All eyes will be on the continued recovery of 6-5, 300-pound senior Sean Boyle , who might finally be healthy after missing the last two seasons following four shoulder surgeries. When at full strength, he could be a difference-maker at center for Temple, providing leadership and a decisive push from the pivot. The Owls desperately need him to be right to have a chance in the trenches in 2012.

The veteran among the guards, junior Jeff Whittingham is in the lead to start on the left side. After spending his first two seasons on defense, he switched over to offense in 2011, and played in three games. The coaching staff believes that he’s tough enough at the point of attack to become an asset as a run blocker.
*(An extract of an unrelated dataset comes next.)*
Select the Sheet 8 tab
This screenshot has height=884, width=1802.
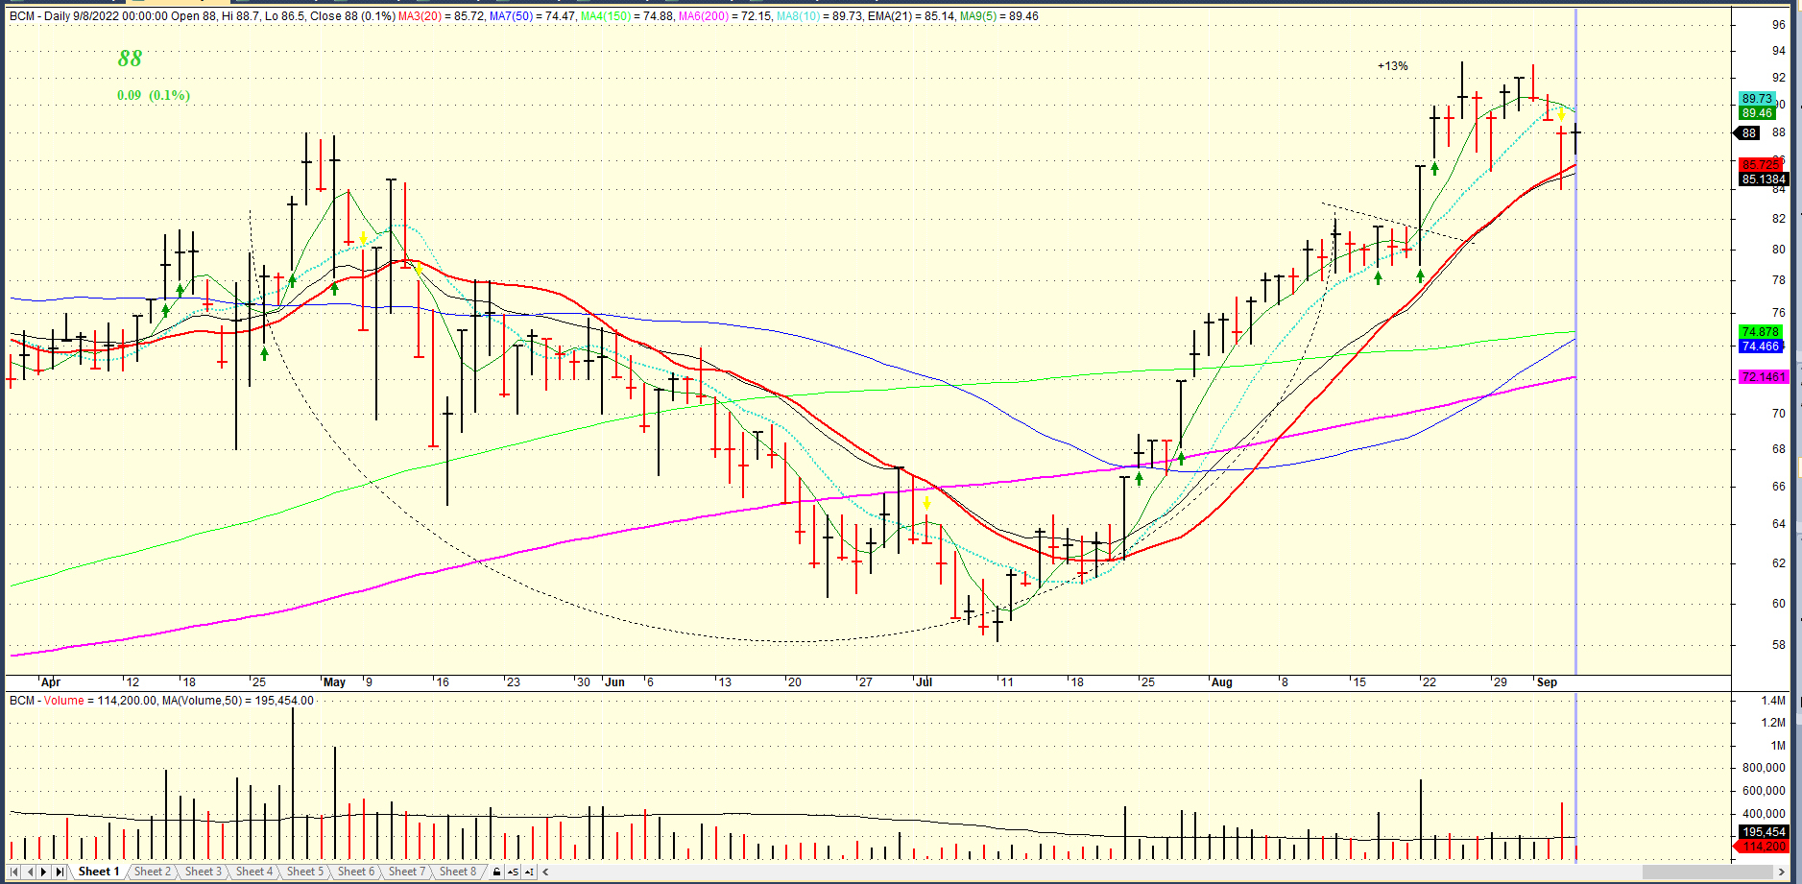457,872
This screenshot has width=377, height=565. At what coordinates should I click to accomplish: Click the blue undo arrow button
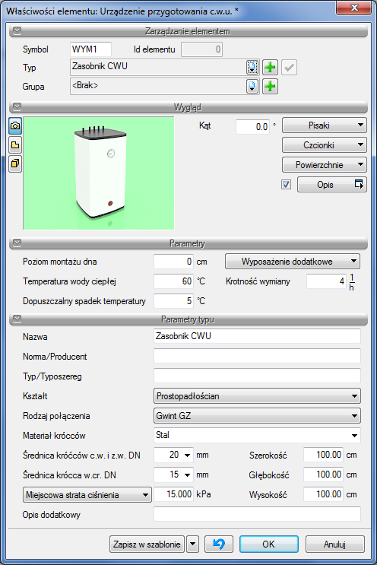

At right guard, sophomore Jaimen Newman is on the verge of winning a job. He lettered in his first season of action, playing in six games. At 6-4 and 290 pounds, the Owls believe he can add a few extra pounds, hone his technique and bloom over time into an effective north-south blocker. He’s being tailed closely by 6-3, 302-pound junior Scott Roorda , a blue-collar blocker who appeared in four games in 2011.

Watch Out For .... Boyle’s health. Temple is going to struggle in the trenches this fall, but it’ll labor just a little less if the senior is able to approach his pre-injury form. More than just a capable blocker, he’s the type of heady, passionate leader that the Owls can sorely use at center.
Strength: Run blocking. Sure, this is going to be a very different unit than in recent years, but every one of the holdovers has been taught the same lessons—block with authority, and do whatever is necessary to create space for the running backs. The Owls will once again be a physical crew that averages just around 300 pounds from left to right.
Weakness: Experience and depth. Temple knew it was coming, yet remains unprepared for life without four of last year’s starters, two of whom were All-MAC performers. Not only will this be a noticeably unproven bunch of blockers, but they’re about to face a much higher level of competition in the Big East.
Outlook: There are a number of reasons why Temple will have problems in its first year in a new league. This offensive line is one of the main ones. It figures to be a rag-tag bunch of transfers, rookies and returners from the disabled list. They’ll have their hands full with the likes of Louisville, South Florida and Rutgers, throwing a wrench into the plans of an offense that will sputter without proper support up front.